Your task is to transcribe all of the records exactly and leave out the pictures.

▸ **RECORDS FOR THIS EXERCISE**
————————

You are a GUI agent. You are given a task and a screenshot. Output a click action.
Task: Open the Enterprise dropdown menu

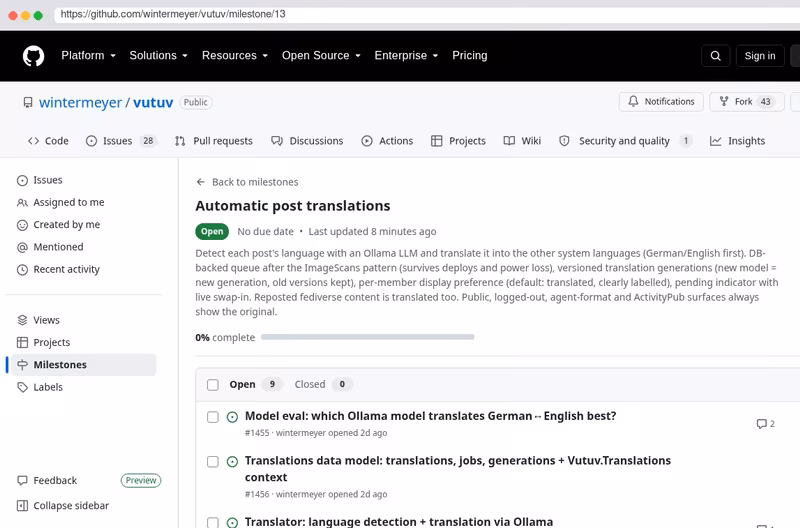406,56
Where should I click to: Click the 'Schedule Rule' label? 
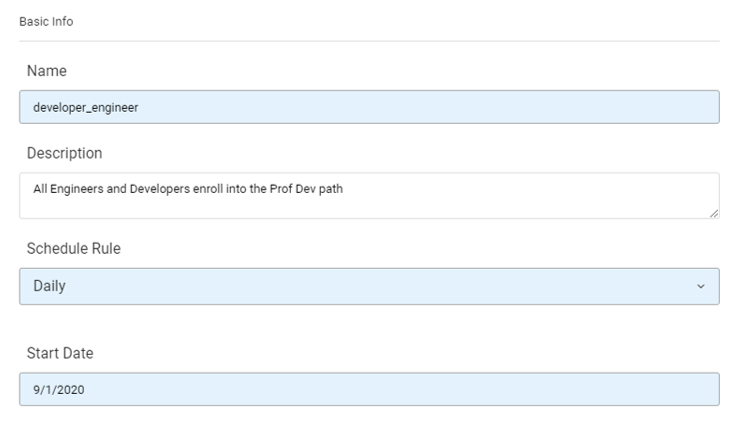[73, 248]
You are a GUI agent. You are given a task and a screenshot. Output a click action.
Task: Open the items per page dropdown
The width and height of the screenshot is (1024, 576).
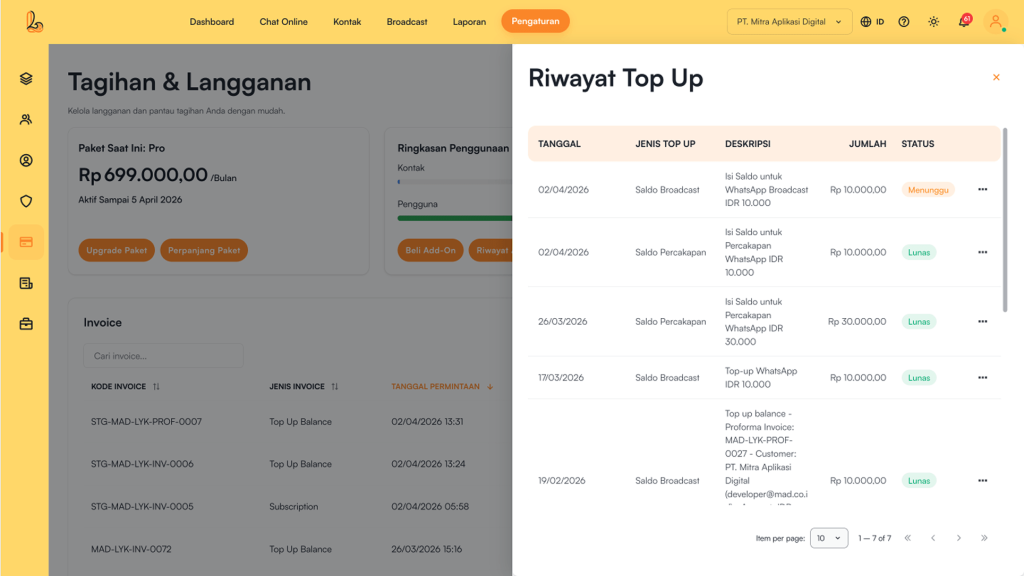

————————

▸ **SOLUTION TO THIS EXERCISE**
You are a GUI agent. You are given a task and a screenshot. Output a click action.
Task: Open the Enterprise dropdown menu

406,56
Where should I click to: Click the 'Schedule Rule' label? 
[73, 248]
You are a GUI agent. You are given a task and a screenshot. Output a click action.
Task: Open the items per page dropdown
The width and height of the screenshot is (1024, 576).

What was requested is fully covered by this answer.